» TASK GOAL: Take the line with "Task: Open the 倍速 playback speed selector" as the first and the last line of the data as the end. Write out both and every line between exactly, except pictures.

» INPUT RECORDS:
------------
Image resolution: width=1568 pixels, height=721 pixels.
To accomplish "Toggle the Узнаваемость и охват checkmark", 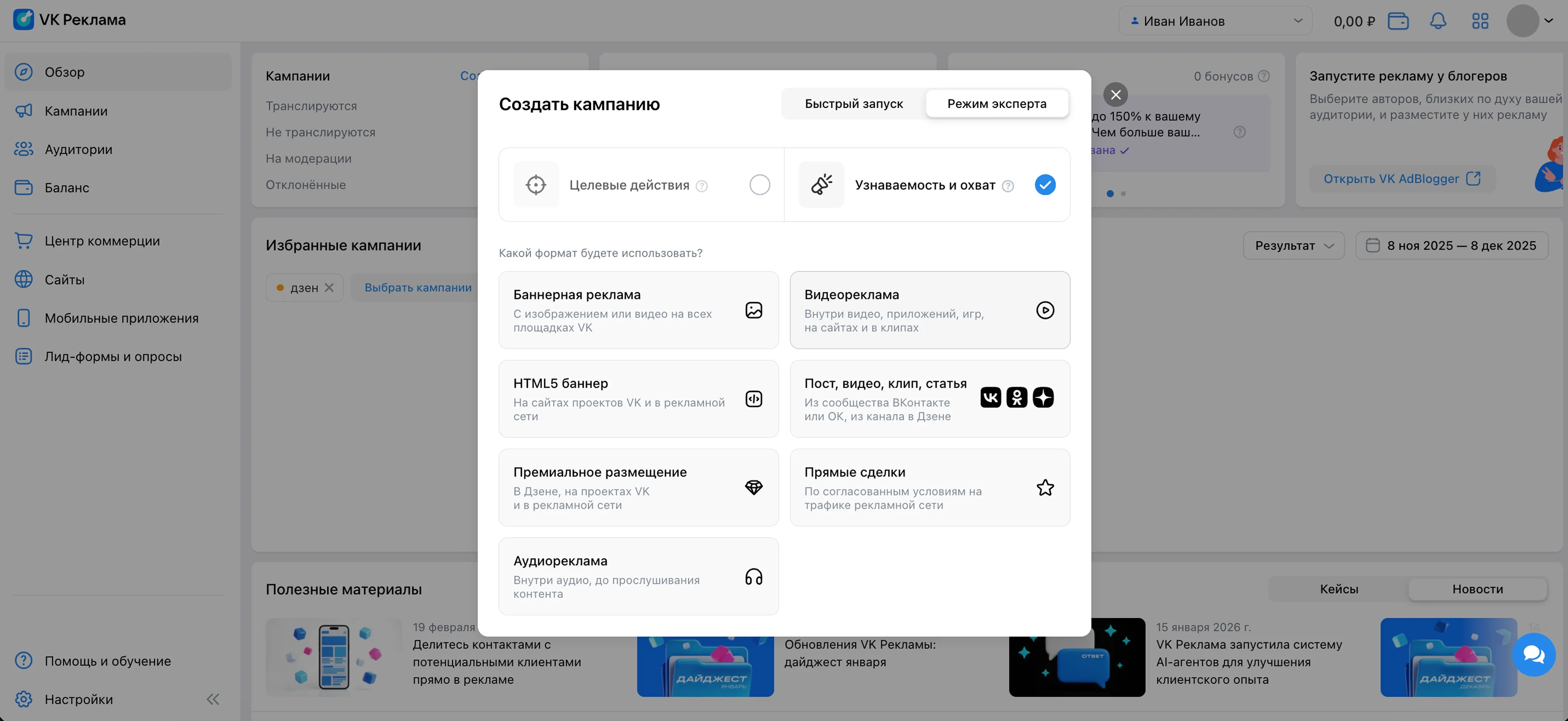I will 1045,184.
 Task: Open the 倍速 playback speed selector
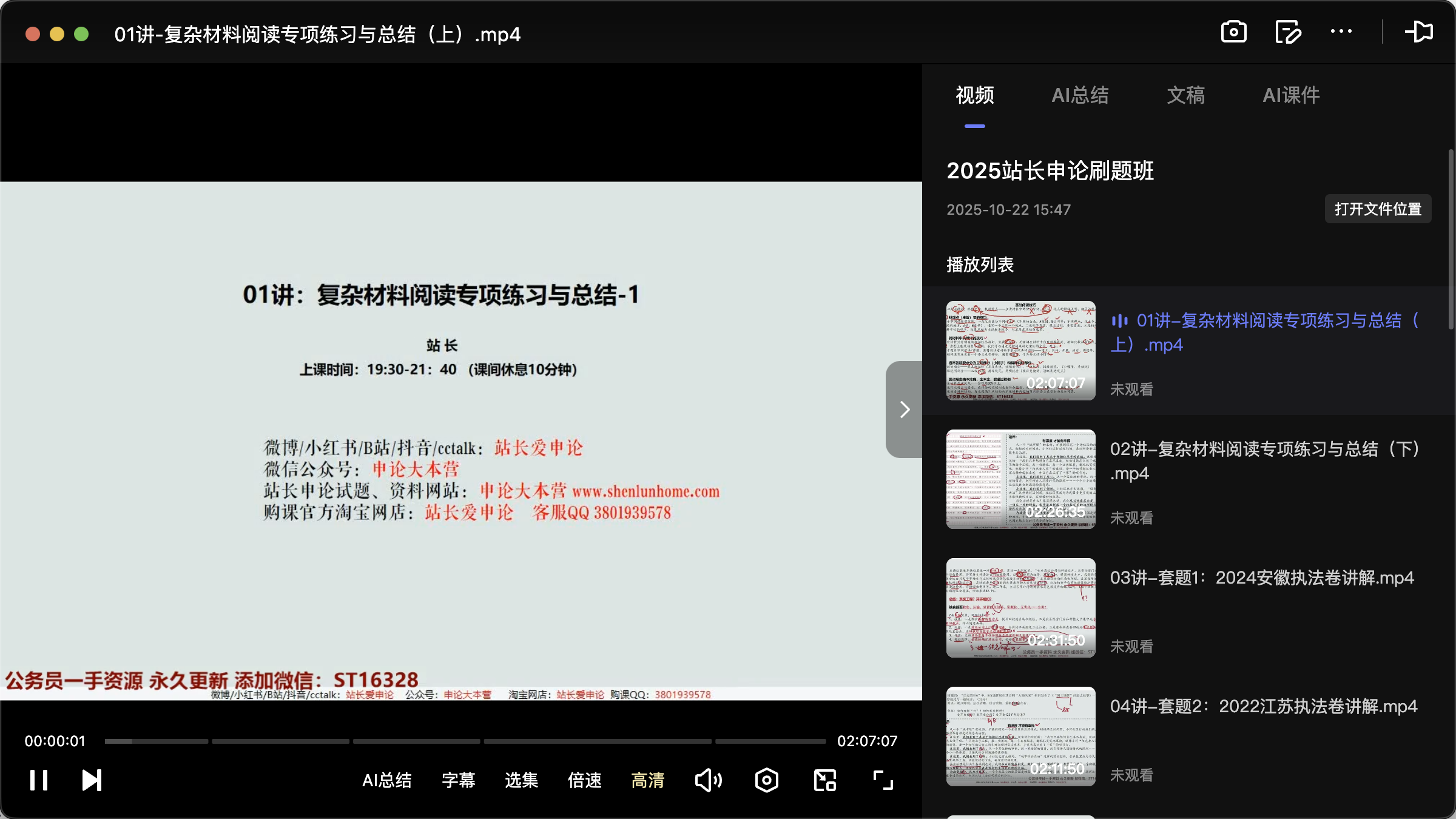584,781
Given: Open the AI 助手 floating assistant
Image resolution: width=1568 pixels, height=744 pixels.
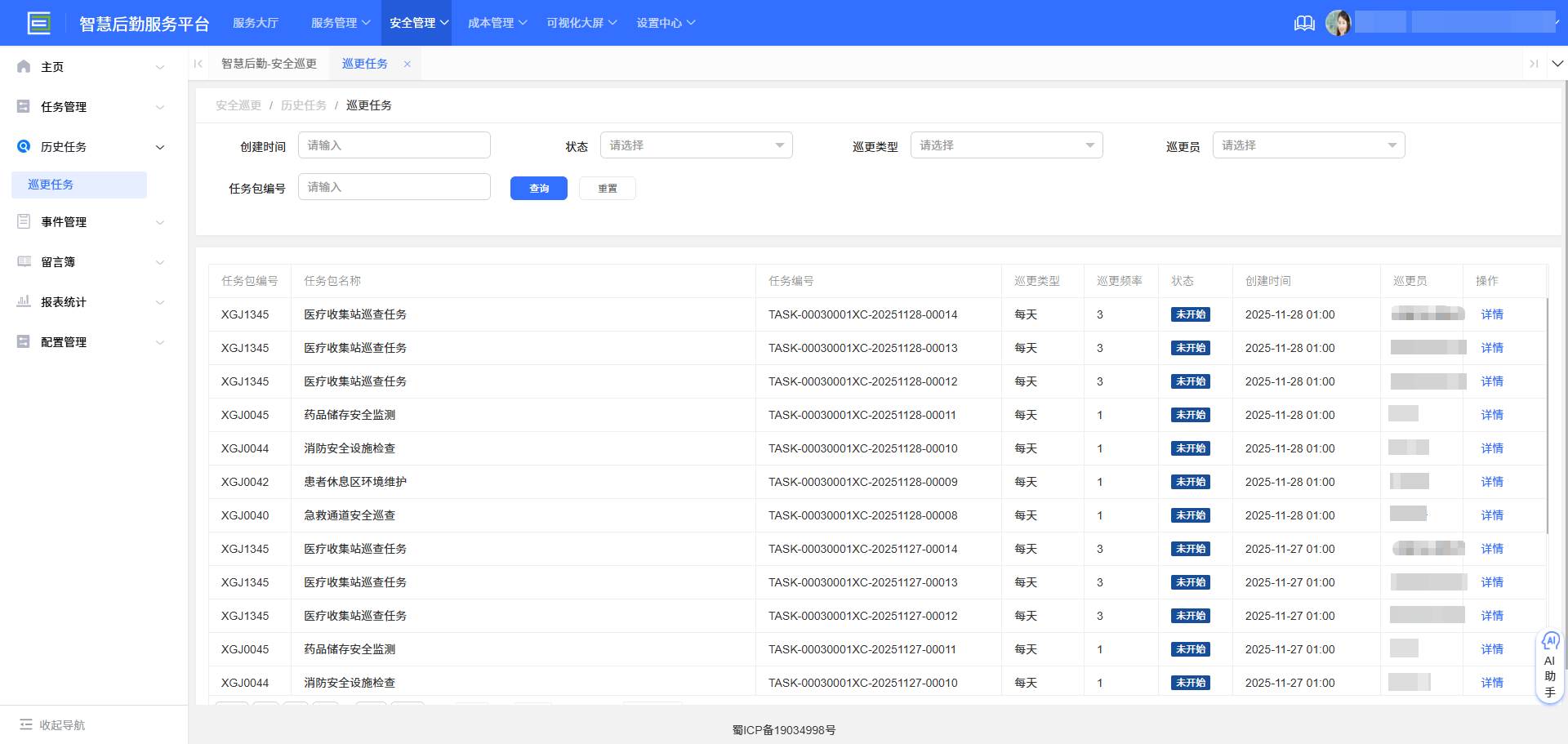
------------
» YOUR RESPONSE:
 Task: Open the 倍速 playback speed selector
584,781
Given: Open the AI 助手 floating assistant
Image resolution: width=1568 pixels, height=744 pixels.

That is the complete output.